The labor movement has always been one of the principal targets of this police disruption. During an electrical workers strike in 1978, for example, a police agent conducted sabotage against the company. The bosses and the press then blamed the union for the action. In May 2000, the FBI released thousands of previously classified documents on the systematic campaign by the secret police against the pro-independence movement. Then FBI director Louis Freeh admitted that the agency had engaged in “egregious illegal action, maybe criminal action” on the island, but claimed that such activities were a thing of the past.

This is not true. Under the banner of “homeland security” and fighting the “war on terrorism,” disruption activities by the political police both on a federal and local level have been increasing inside the United States and Puerto Rico. Both the Democratic and Republican parties have been pressing for greater centralization of federal police agencies, aimed at making them more effective for spying and disruption of unions and other organizations.

The FBI’s documented repertoire of political disruption techniques in Puerto Rico have included writing poison pen letters to activists and newspapers slandering members of the independence movement, infiltrating political groups, blaming acts of violence committed by police agents on unionists and independence fighters, and collaborating with local police to frame up—and in some cases assassinate—independentistas.

As recently as 1999, the FBI used a paid provocateur, Rafael Marrero, and a string of FBI agents as the principal “witnesses” in its frame-up of pro-independence fighter José Solís Jordán on charges of attempting to blow up a military recruitment center in Chicago. Marrero’s testimony was also the keystone for the FBI witch-hunt against independence activists at Clemente High School in Chicago during the same period on charges of stealing money from the school. After an intensive investigation and public hearings by the Illinois state senate, no evidence was produced to support Marrero’s lies.

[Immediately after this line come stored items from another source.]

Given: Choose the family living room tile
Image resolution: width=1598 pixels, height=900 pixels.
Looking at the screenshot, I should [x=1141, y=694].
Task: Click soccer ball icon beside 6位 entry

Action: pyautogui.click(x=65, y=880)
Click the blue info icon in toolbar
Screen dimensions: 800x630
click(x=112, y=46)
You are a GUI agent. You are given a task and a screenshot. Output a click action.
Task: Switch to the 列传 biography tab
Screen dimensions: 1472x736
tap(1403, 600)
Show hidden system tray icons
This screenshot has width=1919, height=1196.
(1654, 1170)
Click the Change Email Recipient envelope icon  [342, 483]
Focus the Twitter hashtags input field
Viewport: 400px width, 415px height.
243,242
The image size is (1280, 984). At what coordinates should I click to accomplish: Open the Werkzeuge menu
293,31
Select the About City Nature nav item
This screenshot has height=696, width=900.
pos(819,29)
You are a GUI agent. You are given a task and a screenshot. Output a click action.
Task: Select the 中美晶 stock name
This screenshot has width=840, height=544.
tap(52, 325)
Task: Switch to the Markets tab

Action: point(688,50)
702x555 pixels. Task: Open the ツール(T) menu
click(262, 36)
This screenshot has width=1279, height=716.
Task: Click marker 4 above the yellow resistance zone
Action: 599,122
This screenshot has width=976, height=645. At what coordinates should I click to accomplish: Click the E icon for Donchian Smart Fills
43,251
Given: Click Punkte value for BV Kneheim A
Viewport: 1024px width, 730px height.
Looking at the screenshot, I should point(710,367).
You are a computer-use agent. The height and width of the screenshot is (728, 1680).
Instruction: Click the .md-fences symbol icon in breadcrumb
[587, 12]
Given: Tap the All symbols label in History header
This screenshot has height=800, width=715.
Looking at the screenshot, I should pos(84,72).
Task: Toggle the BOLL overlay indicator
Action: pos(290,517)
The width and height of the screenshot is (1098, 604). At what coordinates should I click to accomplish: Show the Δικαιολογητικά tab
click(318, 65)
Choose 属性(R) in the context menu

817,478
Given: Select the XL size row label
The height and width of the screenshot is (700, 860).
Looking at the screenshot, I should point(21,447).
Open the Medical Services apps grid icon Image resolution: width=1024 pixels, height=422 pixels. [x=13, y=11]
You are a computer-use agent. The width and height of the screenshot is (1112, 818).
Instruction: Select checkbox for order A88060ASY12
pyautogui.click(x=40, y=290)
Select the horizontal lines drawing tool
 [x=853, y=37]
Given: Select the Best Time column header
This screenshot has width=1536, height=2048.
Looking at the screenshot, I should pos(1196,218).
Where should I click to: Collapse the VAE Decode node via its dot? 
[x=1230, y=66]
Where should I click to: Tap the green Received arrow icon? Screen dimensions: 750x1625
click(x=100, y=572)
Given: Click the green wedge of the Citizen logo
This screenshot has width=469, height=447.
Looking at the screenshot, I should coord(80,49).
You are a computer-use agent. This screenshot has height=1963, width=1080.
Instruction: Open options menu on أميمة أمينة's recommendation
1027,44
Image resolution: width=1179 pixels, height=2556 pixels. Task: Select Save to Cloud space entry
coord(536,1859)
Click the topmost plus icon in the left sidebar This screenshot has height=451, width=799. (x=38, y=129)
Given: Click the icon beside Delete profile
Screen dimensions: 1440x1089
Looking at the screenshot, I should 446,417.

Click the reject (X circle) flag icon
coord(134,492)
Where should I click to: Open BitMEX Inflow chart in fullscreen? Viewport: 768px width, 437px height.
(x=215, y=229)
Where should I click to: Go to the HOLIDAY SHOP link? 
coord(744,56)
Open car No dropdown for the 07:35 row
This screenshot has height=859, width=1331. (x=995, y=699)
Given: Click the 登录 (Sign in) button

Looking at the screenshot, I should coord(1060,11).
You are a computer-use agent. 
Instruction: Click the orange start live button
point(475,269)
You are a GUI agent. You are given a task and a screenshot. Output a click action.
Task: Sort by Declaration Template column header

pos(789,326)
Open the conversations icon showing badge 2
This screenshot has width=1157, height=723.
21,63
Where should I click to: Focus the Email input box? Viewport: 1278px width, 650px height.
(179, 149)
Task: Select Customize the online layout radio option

Now, as the bosses and the colonial government in Puerto Rico seek to extract concessions from workers at the public utility, violence-baiting and police intimidation remain the stock-in-trade of the ruling class against the workers movement.

“Like other unions, the UIA has been accused of sabotage,” Ramos said. “They have taken things our union president said out of context to justify claims that the union is planning violence and sabotage. These attacks aren’t only aimed at us. Recently 37 members of the electrical workers union were arrested for protesting the use of nonunion workers to lay cable at a project run by the electrical company. The bosses called the police and they came in riot gear and arrested the unionists.”

Ramos said the UIA and other major unions in Puerto Rico are discussing ways to respond to these attacks on the labor movement. Coordinated protest actions, including a possible strike, are under discussion and will be announced soon. “Nothing will stop us from defending our gains,” said Ramos.